§ **ENUNCIADO DA TAREFA**: Cite, palavra por palavra, a passagem do texto sobre a Arca de Noé de "Qualquer um que" até "mentiras que inventa.".

Aliás, existe um livro sobre a logística da Arca de Noé, mas não do jeito que você está pensando. O auto-proclamado “cientista” (aspas, aspas! muitas aspas!) e criacionista John Woodmorappe, que já tentou de todo jeito provar que a datação por carbono 14 está errada (!), escreveu um livro chamado ‘Noah’s Ark: A feasibility study’. Nele, o autor “prova” (olha as aspas aí de novo!) que a Arca de Noé é logisticamente possível. Só para se ter uma idéia da baixaria da argumentação deste descendente de Adão, veja o que ele afirma sobre a alimentação dos dinossauros que estavam na arca. Isso, dinossauros. “Dinossauros devem ter comido basicamente as mesmas comidas que os outros animais. Os grandes saurópodos (ele está falando de brontossauros aqui, meu amigo) devem ter comido feno e outros vegetais desidratados. Dinossauros carnívoros – isso se algum deles era carnívoro antes do Dilúvio (meu café da manhã acabou de voltar até a garganta. obrigado.) - devem ter comido carne seca, carne seca reconstituída ou animais abatidos. Tartarugas gigantes teriam sido alimentos ideais nessa situação. Elas são grandes e precisam de pouca comida”. Acho que o argumento mais forte de Woodmorappe é “se eu consigo enfiar tanta baboseira dentro de um livro, é claro que Noé conseguiu enfiar todos os animais na Arca”. Não creio que nenhum cientista sério tenha escrito um livro sobre a impossibilidade da Arca de Noé. Provavelmente pelo mesmo motivo que ninguém que zela pelo nome escreveria um livro sobre porque o Coelhinho da Páscoa não existe.

Qualquer um que acha que a Arca de Noé foi verdade, eu sugiro que mantenha um elefante dentro de sua cozinha por um ano, e use sua sala de jantar para estocar comida. Pensando bem, não faça isso. O elefante vai morrer. E ele não tem culpa que esse primata idiota chamado humano acredita nas próprias mentiras que inventa.

§ **DADOS FORNECIDOS**:

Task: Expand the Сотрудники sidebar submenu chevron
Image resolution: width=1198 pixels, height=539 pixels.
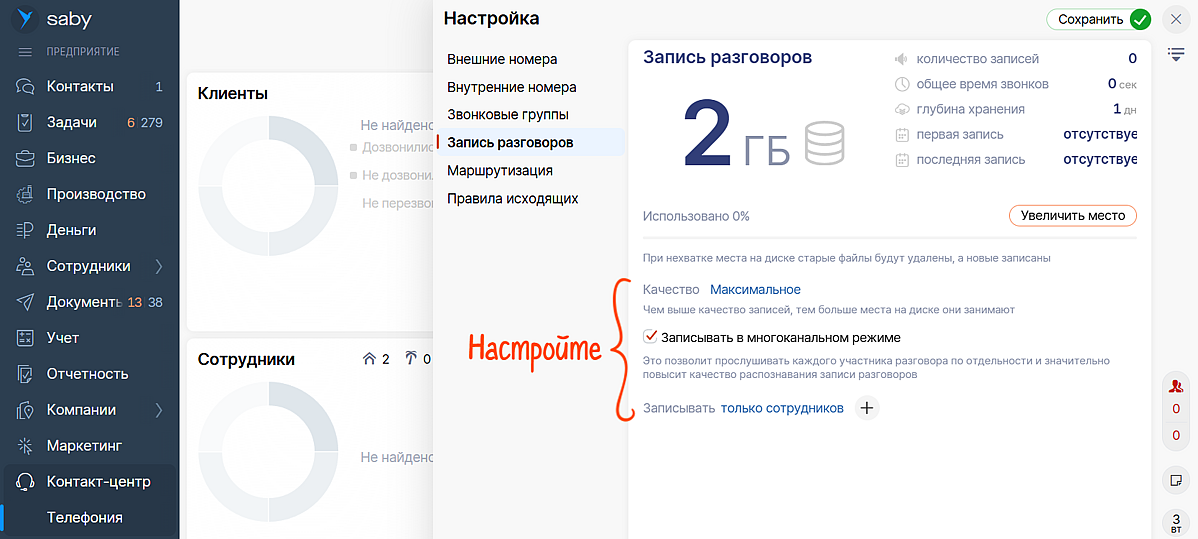Action: 158,266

§ **RESPOSTA À TAREFA**:
Qualquer um que acha que a Arca de Noé foi verdade, eu sugiro que mantenha um elefante dentro de sua cozinha por um ano, e use sua sala de jantar para estocar comida. Pensando bem, não faça isso. O elefante vai morrer. E ele não tem culpa que esse primata idiota chamado humano acredita nas próprias mentiras que inventa.